Tarefa:
Pode reescrever o trecho da crónica sobre a série "Uma Família Muito Moderna" entre "Pois. Compreendo este" e "uma dinâmica estranha.", inclusive, substituindo "complicado" por "difícil"?

Texto de origem:

Família muito moderna

Inês Teotónio Pereira
ionline, 2013-08-10

Esta comédia retrata de forma inteligente, descomplexada e sem qualquer mensagem subliminar moralista ou fracturante a realidade da sociedade americana
Numa altura em que a minha vida se resume a satisfazer as necessidades básicas de um bebé, ou seja, em que as únicas emoções que preenchem o meu dia têm a ver com fraldas, biberões e fazer com a criança arrote, a televisão é o que me tem salvo de um tédio profundo. Ora, tendo em conta que as notícias me podem levar com facilidade a um estado de depressão - entre incêndios, violadores e a telenovela do secretário de Estado que se demitiu -, optei com sensatez por me refugiar nas séries. E foi assim que descobri a melhor série que está a dar na televisão: "Uma Família Muito Moderna".
Entre o casal gay que adoptou uma criança, o pai divorciado que se casou com uma colombiana 30 anos mais nova e a filha que se casou com um tonto e tem 3 filhos, esta comédia retrata de forma inteligente, descomplexada e sem qualquer mensagem subliminar moralista ou fracturante a realidade da sociedade americana, ridicularizando aquilo que é mesmo ridículo sem querer impingir modelos.
Porque é que eu só descobri esta série agora? É simples: os meus filhos estão de férias e eu tenho a televisão só para mim. Posso ver o que eu quero. Estou livre para mudar os canais sem ter de me preocupar com a possibilidade de os programas ferirem a sensibilidade dos meninos. Sem me preocupar com o facto de os programas serem "próprios para a idade", como diz a minha mãe. Há anos que o comando não era tão meu.
Ora, chegando aqui, pus-me a pensar: porque é que eu não acho sensato ver esta maravilhosa série com os meus filhos? Fácil: o casal gay e a criança. Por uma questão de preguiça.
Eu explico: responder a uma criança de cinco, sete ou nove anos sobre a dinâmica de um casal gay que tem filhos, não é tarefa fácil. Sei que há quem ache que o mundo mudou e que, sendo esta a realidade de muitas famílias, devemos encarar essa realidade com naturalidade e, por isso, nunca a esconder das crianças. Segundo este legítimo e dominante ponto de vista, devemos explicar com carinho aos nossos filhos que os gays têm tanto direito a ter filhos como os não gays, devendo explicar-lhes antes o que são gays e como nascem as crianças. E se as crianças se interessarem por esta discussão fracturante e perguntarem, "Ok, mas onde é que está a mãe?", podemos sempre entrar na polémica das barrigas de aluguer, da procriação medicamente assistida, da problemática das listas de espera para a adopção, dos critérios e das exigências. Tudo com naturalidade.
Pois. Compreendo este ponto de vista. Mas tenho preguiça. Tenho preguiça de ter uma conversa destas com o meu filho de cinco anos ou com a minha filha de sete. Explicar-lhes que os homens também se apaixonam uns pelos outros e que, apesar de não poderem ter filhos porque não são mulheres, têm filhos porque têm direito, é complicado. É assim mesmo. Acontece. Uns são a favor, outros são contra. Mas é estranho. Para a cabeça de qualquer criança, esta é uma dinâmica estranha.
Diziam-me no outro dia, a propósito dos temas fracturantes e das crianças, que elas só fazem as perguntas quando estão preparadas para ouvir as respostas.
Ver com os meus filhos mais novos esta série, não tem mal nenhum, só tem um senão: dar respostas quando eles ainda não fizeram as perguntas. Ora, uma das regras de educação conservadoras, que eu muito prezo, é a que diz "cada coisa no seu tempo". Ou seja, quando for próprio para a idade deles.

Dados a analisar:
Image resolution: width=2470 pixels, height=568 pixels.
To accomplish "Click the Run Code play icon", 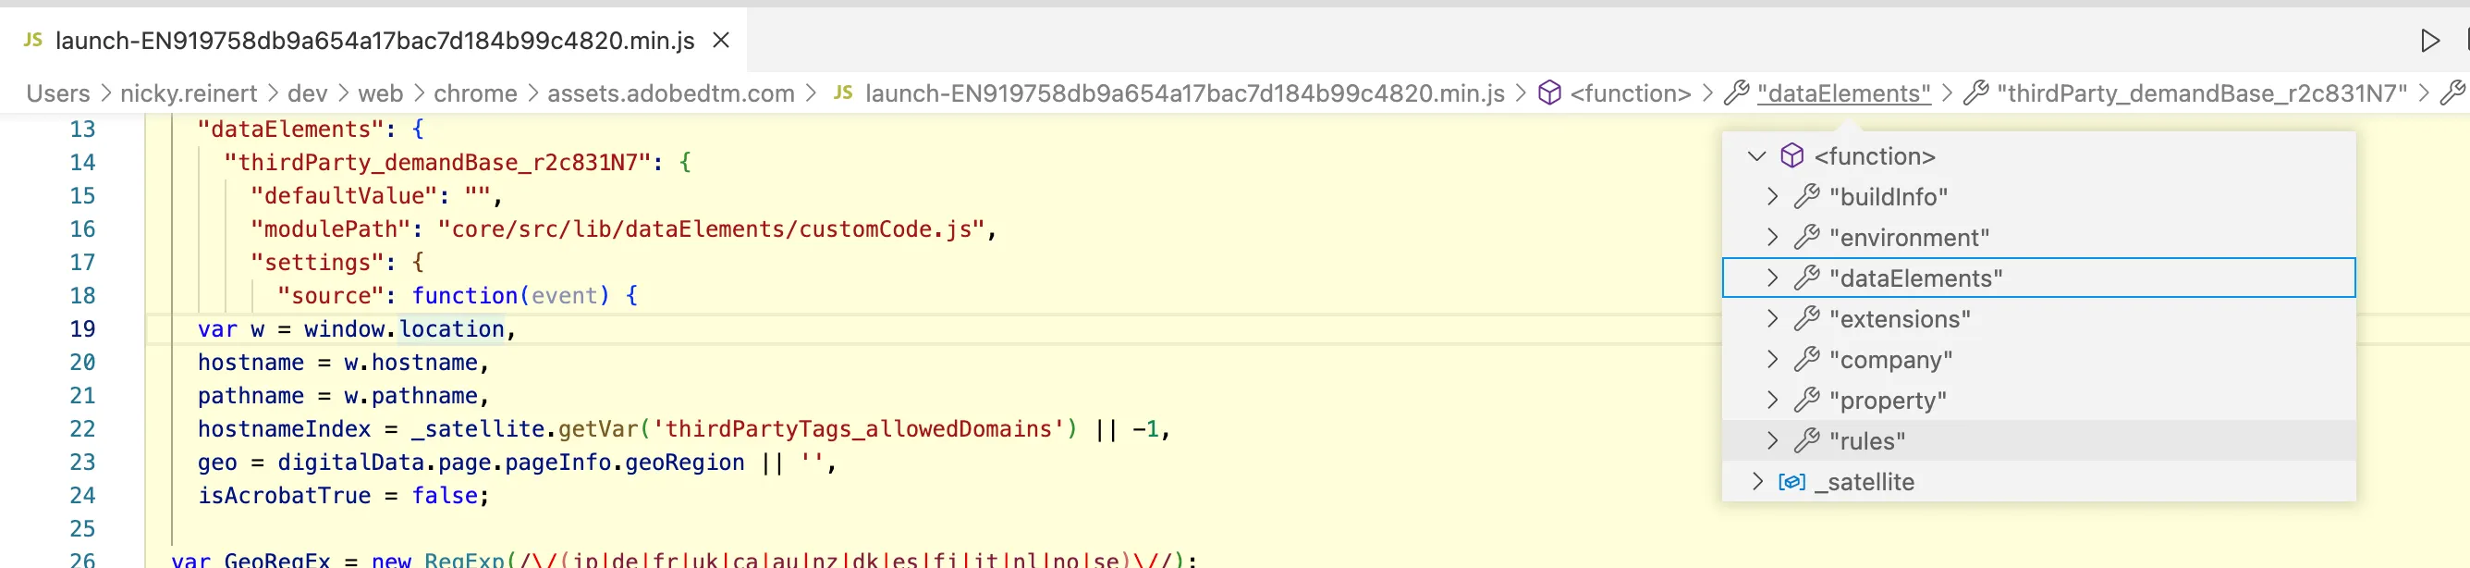I will tap(2429, 40).
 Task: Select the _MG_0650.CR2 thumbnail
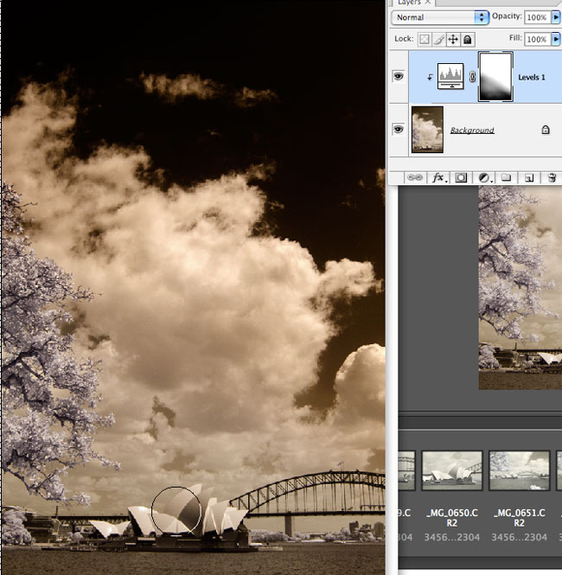coord(452,470)
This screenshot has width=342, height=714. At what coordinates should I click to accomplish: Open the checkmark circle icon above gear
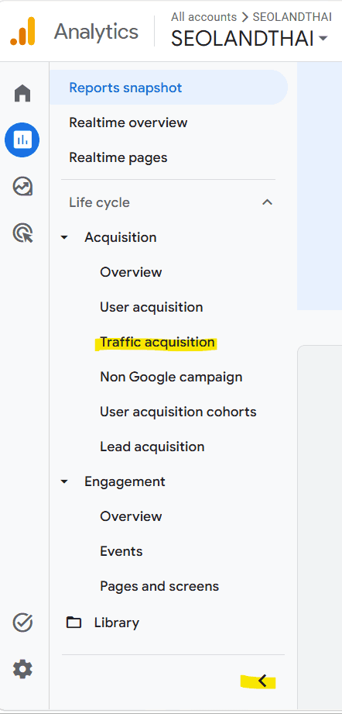[x=22, y=623]
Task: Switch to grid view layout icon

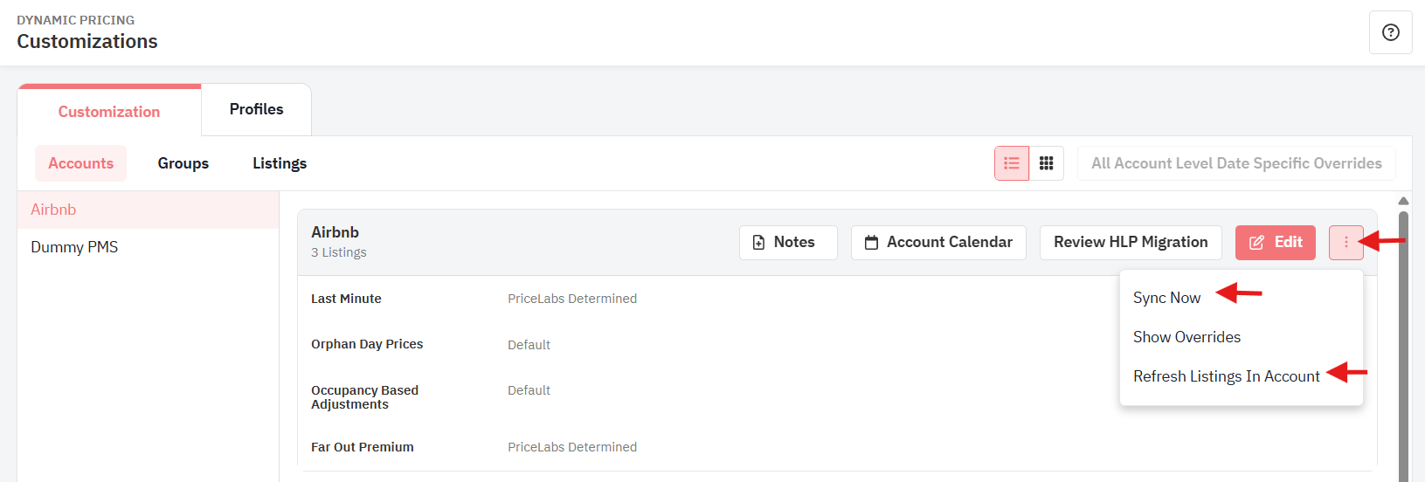Action: pyautogui.click(x=1047, y=163)
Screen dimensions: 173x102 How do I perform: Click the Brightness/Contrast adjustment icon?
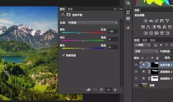145,21
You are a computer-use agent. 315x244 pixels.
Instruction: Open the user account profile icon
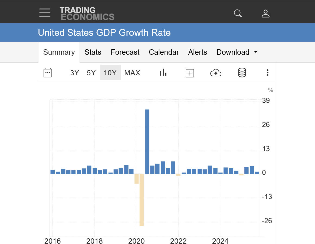(x=265, y=14)
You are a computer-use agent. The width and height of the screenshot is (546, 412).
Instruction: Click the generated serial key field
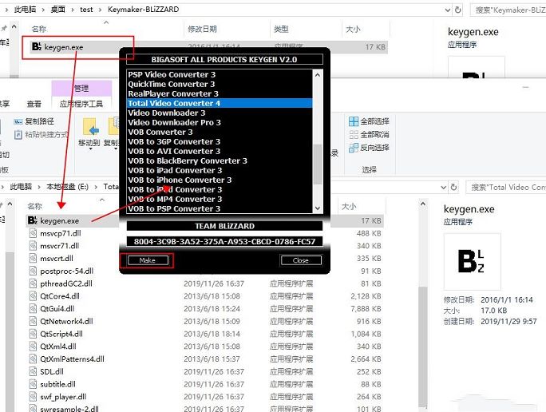[x=223, y=241]
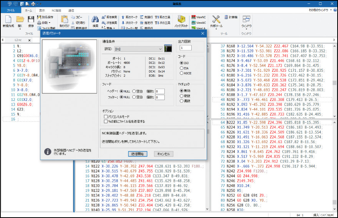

Resposta:
Pois. Compreendo este ponto de vista. Mas tenho preguiça. Tenho preguiça de ter uma conversa destas com o meu filho de cinco anos ou com a minha filha de sete. Explicar-lhes que os homens também se apaixonam uns pelos outros e que, apesar de não poderem ter filhos porque não são mulheres, têm filhos porque têm direito, é difícil. É assim mesmo. Acontece. Uns são a favor, outros são contra. Mas é estranho. Para a cabeça de qualquer criança, esta é uma dinâmica estranha.